» What you should do: Extract the lines below and reproduce each one without any change.

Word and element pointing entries

-- BEGIN --

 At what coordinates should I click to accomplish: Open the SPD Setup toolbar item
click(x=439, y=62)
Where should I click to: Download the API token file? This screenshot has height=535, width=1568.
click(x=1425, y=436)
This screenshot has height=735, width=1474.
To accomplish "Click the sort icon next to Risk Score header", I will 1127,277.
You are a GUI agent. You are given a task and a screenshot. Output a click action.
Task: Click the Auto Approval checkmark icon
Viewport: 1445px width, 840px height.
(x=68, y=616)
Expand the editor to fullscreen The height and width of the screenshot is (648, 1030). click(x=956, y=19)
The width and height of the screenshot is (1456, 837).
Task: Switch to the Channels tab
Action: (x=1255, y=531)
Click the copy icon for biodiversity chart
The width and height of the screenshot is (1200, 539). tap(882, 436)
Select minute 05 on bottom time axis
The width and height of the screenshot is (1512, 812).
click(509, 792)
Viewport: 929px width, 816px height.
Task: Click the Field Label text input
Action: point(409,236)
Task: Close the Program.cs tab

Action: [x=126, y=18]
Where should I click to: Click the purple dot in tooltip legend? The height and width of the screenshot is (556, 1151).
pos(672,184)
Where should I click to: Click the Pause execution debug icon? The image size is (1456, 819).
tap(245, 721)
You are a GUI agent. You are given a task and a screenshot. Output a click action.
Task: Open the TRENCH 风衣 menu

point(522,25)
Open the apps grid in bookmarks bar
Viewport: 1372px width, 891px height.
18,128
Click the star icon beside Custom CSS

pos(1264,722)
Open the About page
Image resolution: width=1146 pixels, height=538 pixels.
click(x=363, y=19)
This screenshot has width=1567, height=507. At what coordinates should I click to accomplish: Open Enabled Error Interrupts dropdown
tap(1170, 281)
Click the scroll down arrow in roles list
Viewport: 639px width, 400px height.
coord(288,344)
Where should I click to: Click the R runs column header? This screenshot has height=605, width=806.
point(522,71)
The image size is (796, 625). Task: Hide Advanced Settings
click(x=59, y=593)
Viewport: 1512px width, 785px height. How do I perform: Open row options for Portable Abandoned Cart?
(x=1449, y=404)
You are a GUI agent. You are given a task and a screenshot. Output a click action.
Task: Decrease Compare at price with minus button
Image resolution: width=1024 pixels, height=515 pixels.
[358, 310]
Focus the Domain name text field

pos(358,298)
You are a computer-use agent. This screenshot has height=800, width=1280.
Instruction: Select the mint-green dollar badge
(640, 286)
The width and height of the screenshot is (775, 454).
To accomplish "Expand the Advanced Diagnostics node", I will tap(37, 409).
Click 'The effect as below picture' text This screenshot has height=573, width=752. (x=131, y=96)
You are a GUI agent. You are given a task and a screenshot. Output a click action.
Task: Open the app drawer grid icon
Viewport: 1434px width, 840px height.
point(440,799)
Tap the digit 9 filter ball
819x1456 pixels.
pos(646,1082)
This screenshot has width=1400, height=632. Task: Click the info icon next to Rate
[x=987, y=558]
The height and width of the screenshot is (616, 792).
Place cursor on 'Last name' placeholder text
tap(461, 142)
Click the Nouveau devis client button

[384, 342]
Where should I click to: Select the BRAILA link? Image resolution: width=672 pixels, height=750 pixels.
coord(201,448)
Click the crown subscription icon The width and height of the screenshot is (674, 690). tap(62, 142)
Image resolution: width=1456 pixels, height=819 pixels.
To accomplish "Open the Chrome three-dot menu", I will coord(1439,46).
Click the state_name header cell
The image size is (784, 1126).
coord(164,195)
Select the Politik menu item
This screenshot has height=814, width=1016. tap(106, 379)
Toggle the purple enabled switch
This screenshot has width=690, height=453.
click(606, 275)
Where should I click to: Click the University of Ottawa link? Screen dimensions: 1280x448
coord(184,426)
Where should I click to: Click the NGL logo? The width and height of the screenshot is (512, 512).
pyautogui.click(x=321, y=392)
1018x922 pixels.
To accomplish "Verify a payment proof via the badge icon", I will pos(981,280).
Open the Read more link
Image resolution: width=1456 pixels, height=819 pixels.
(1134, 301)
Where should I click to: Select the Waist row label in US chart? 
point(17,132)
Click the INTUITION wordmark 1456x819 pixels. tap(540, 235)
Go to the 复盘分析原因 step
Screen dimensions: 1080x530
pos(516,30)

-- END --

» The answer:
 At what coordinates should I click to accomplish: Open the SPD Setup toolbar item
click(x=439, y=62)
Where should I click to: Download the API token file? This screenshot has height=535, width=1568.
click(x=1425, y=436)
This screenshot has height=735, width=1474.
To accomplish "Click the sort icon next to Risk Score header", I will 1127,277.
You are a GUI agent. You are given a task and a screenshot. Output a click action.
Task: Click the Auto Approval checkmark icon
Viewport: 1445px width, 840px height.
(x=68, y=616)
Expand the editor to fullscreen The height and width of the screenshot is (648, 1030). click(x=956, y=19)
The width and height of the screenshot is (1456, 837).
Task: Switch to the Channels tab
Action: (x=1255, y=531)
Click the copy icon for biodiversity chart
The width and height of the screenshot is (1200, 539). tap(882, 436)
Select minute 05 on bottom time axis
The width and height of the screenshot is (1512, 812).
click(509, 792)
Viewport: 929px width, 816px height.
Task: Click the Field Label text input
Action: point(409,236)
Task: Close the Program.cs tab

Action: [x=126, y=18]
Where should I click to: Click the purple dot in tooltip legend? The height and width of the screenshot is (556, 1151).
pos(672,184)
Where should I click to: Click the Pause execution debug icon? The image size is (1456, 819).
tap(245, 721)
You are a GUI agent. You are given a task and a screenshot. Output a click action.
Task: Open the TRENCH 风衣 menu

point(522,25)
Open the apps grid in bookmarks bar
Viewport: 1372px width, 891px height.
18,128
Click the star icon beside Custom CSS

pos(1264,722)
Open the About page
Image resolution: width=1146 pixels, height=538 pixels.
click(x=363, y=19)
This screenshot has width=1567, height=507. At what coordinates should I click to accomplish: Open Enabled Error Interrupts dropdown
tap(1170, 281)
Click the scroll down arrow in roles list
Viewport: 639px width, 400px height.
coord(288,344)
Where should I click to: Click the R runs column header? This screenshot has height=605, width=806.
point(522,71)
The image size is (796, 625). Task: Hide Advanced Settings
click(x=59, y=593)
Viewport: 1512px width, 785px height. How do I perform: Open row options for Portable Abandoned Cart?
(x=1449, y=404)
You are a GUI agent. You are given a task and a screenshot. Output a click action.
Task: Decrease Compare at price with minus button
Image resolution: width=1024 pixels, height=515 pixels.
[358, 310]
Focus the Domain name text field

pos(358,298)
You are a computer-use agent. This screenshot has height=800, width=1280.
Instruction: Select the mint-green dollar badge
(640, 286)
The width and height of the screenshot is (775, 454).
To accomplish "Expand the Advanced Diagnostics node", I will tap(37, 409).
Click 'The effect as below picture' text This screenshot has height=573, width=752. (x=131, y=96)
You are a GUI agent. You are given a task and a screenshot. Output a click action.
Task: Open the app drawer grid icon
Viewport: 1434px width, 840px height.
point(440,799)
Tap the digit 9 filter ball
819x1456 pixels.
pos(646,1082)
This screenshot has width=1400, height=632. Task: Click the info icon next to Rate
[x=987, y=558]
The height and width of the screenshot is (616, 792).
Place cursor on 'Last name' placeholder text
tap(461, 142)
Click the Nouveau devis client button

[384, 342]
Where should I click to: Select the BRAILA link? Image resolution: width=672 pixels, height=750 pixels.
coord(201,448)
Click the crown subscription icon The width and height of the screenshot is (674, 690). tap(62, 142)
Image resolution: width=1456 pixels, height=819 pixels.
To accomplish "Open the Chrome three-dot menu", I will coord(1439,46).
Click the state_name header cell
The image size is (784, 1126).
coord(164,195)
Select the Politik menu item
This screenshot has height=814, width=1016. tap(106, 379)
Toggle the purple enabled switch
This screenshot has width=690, height=453.
click(606, 275)
Where should I click to: Click the University of Ottawa link? Screen dimensions: 1280x448
coord(184,426)
Where should I click to: Click the NGL logo? The width and height of the screenshot is (512, 512).
pyautogui.click(x=321, y=392)
1018x922 pixels.
To accomplish "Verify a payment proof via the badge icon", I will pos(981,280).
Open the Read more link
Image resolution: width=1456 pixels, height=819 pixels.
(1134, 301)
Where should I click to: Select the Waist row label in US chart? 
point(17,132)
Click the INTUITION wordmark 1456x819 pixels. tap(540, 235)
Go to the 复盘分析原因 step
Screen dimensions: 1080x530
pos(516,30)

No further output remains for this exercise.